In college, we only have time to get to know most of our acquaintances as archetypal characters. There’s the frat bro, the hipster, the identical twin-sister, the pothead, the creeper, the on-desk sleeper, the curve-setter, the wet-the-bedder, the midterm-fretter, the Asian girl you’ve never seen at a party, the Asian girl you’ve only seen at parties and the white guy who will only date Asian girls, just to name a few. These are what one of my literature professors might refer to as “flat characters.” Your relationship to them is underdeveloped; their role in your life’s story is simply to fill a necessary archetype.
I became familiar with these archetypes largely by meeting them here at UC Davis. However, as early as high school, I remember already being familiar with an archetype I’d never met: the girl who put herself through college by stripping.
She was the only one that my TV had already prepared me for even before orientation, and paradoxically she’s the only one I haven’t met.
Granted, Davis isn’t exactly a bastion of moral impropriety, comparatively speaking (I’m lookin’ at you, ASU), but I figured there had to be at least one girl with a risqué extracurricular. I imagined she’d already be an emotional cripple by the time I met her, psychologically trampled into a “flat” stereotype who’d sacrificed her sexual dignity for higher education years ago.
In the two weeks since my last column, I finally met her.
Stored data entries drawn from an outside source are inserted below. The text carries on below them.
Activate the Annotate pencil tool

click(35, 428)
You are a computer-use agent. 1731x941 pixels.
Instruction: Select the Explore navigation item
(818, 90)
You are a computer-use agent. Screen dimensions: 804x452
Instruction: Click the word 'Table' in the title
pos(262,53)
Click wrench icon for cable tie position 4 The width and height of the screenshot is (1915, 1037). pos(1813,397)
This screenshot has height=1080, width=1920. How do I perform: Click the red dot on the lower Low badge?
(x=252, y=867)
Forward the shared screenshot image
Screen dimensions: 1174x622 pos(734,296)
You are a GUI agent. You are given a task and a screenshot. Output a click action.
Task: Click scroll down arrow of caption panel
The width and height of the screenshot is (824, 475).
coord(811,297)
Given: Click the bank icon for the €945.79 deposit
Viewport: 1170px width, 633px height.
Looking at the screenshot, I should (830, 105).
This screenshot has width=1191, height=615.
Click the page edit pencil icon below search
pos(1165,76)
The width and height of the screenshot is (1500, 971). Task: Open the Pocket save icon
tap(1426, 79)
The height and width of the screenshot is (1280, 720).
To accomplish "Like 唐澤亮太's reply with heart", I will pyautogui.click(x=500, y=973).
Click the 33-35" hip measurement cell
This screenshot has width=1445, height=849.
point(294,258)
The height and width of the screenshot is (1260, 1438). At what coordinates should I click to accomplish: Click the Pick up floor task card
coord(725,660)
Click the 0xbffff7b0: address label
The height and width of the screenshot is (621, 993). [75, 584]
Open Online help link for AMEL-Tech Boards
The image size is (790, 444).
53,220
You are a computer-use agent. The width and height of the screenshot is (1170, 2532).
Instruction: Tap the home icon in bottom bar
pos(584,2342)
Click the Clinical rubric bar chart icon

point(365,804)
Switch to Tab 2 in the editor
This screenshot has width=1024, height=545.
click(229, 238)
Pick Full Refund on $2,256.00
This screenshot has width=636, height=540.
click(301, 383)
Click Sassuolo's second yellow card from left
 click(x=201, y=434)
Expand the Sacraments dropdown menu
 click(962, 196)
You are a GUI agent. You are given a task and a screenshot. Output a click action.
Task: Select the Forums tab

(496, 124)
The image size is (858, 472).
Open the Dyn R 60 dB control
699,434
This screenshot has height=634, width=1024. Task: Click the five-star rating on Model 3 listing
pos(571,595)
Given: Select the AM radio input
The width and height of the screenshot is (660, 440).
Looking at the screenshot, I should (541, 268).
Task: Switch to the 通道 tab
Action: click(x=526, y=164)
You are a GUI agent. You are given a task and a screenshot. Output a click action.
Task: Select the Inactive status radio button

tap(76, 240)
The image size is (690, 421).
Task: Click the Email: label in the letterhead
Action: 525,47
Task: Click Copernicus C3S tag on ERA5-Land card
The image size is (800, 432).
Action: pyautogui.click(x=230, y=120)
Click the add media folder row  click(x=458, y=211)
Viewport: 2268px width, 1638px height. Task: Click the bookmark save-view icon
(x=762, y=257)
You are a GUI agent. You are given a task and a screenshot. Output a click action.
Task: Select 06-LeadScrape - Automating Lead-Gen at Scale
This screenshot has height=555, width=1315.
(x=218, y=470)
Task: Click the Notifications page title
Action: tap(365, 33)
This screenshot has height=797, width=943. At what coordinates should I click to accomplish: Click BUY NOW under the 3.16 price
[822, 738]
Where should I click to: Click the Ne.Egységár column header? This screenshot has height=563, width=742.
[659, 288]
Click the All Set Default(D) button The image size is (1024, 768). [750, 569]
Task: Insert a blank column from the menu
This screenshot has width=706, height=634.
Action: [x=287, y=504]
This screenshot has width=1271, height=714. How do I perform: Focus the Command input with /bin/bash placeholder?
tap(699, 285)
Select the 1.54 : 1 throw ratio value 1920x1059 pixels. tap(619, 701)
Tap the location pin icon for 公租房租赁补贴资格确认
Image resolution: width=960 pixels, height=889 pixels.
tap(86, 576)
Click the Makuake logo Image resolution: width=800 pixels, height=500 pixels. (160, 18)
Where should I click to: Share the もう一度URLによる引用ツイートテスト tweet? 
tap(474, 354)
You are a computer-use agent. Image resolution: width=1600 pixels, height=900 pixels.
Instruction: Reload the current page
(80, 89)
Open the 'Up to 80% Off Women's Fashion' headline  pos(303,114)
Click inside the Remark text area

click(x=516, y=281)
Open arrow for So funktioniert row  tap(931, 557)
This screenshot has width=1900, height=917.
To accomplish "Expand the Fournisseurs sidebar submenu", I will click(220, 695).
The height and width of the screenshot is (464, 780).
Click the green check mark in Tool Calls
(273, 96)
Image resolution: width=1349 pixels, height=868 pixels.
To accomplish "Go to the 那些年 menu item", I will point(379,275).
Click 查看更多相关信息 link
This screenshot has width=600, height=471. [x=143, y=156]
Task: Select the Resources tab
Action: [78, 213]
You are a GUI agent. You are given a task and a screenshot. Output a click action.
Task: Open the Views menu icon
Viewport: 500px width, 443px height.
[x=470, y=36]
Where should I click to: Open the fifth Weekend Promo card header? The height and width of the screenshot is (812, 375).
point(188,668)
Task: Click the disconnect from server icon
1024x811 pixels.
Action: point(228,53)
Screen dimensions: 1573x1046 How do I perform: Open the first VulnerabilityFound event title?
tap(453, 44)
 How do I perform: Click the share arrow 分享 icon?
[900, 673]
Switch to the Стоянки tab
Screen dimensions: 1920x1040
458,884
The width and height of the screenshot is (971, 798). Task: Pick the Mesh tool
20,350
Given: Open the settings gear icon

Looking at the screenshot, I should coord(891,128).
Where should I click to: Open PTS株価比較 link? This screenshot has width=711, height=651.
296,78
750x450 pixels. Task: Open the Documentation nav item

The thing is I already knew her. I’ve known her for years and she is certainly not a “flat character” in my life. She is a close friend, someone I care about a great deal whom I’ve watched struggle with the tribulations of college and identity like any of us. She started stripping less than two weeks ago, and because I knew her first as a peer and a remarkable intellectual, I refused to let her merely fill an archetype’s void. I know from experience she is not emotionally stunted or particularly strapped for cash. In fact, I wouldn’t put her into conversation with any of my imagination’s telltale stripper signs; she’s a recent UC Davis graduate with an impressive transcript and a new job, someone you’d have been lucky to sit next to in class.
So what gives? I sat down with her to find out.
After graduating and facing the prospect of moving back in with her parents, she began looking for work in her field of expertise. Unfortunately, without extensive internship experience, her field is no longer easy to break into and receive pay. Meanwhile, with years of student loans looming over her shoulder, she was running low on cash and the only excess resource she had was free time. She told me as a girl she’d admired a friend’s older sister in the way young girls admire Disney Princesses at a theme parks. She told me she remembers how beautiful and feminine she was and that the only other thing she knew about her is she did something called stripping so she could go to school. She admitted this had been in the back of her mind throughout college.
At the beginning of our conversation, the language she used to describe her new job was remarkably familiar. She auditioned at an amateur night and compared her nerves to being in a job interview where first impressions can be everything. She described receiving her first tip with an unexpected sense of accomplishment, like a new server at a restaurant might. She remarked how she has met as many sweethearts as she has jerks, not unlike every job I’ve worked at.
However, as she began to enumerate some of her experiences with the more unsavory jerks, I asked her if at any point she’d regretted her decision to go into this line of work. She told me that the only thing she regrets is that she didn’t start when she was eighteen. She told me how she could have paid her UC Davis tuition in full without burdening her parents, the government or private banks. She told me that she’s still actively pursuing work in her field, but that it’s hard to desire the job hunt when she’s making almost $5000 a month, tax free. I found myself envying her.
Afterward, I contemplated our conversation as I looked at her Facebook. There are pictures of her and her family, her and her boyfriend, even a couple of us. I never found myself thinking, “I’m Facebook friends with a stripper,” as I might have had this been our first conversation. I realized this and felt uneasy as I considered how much less humanity I granted the women whom I first met in Las Vegas.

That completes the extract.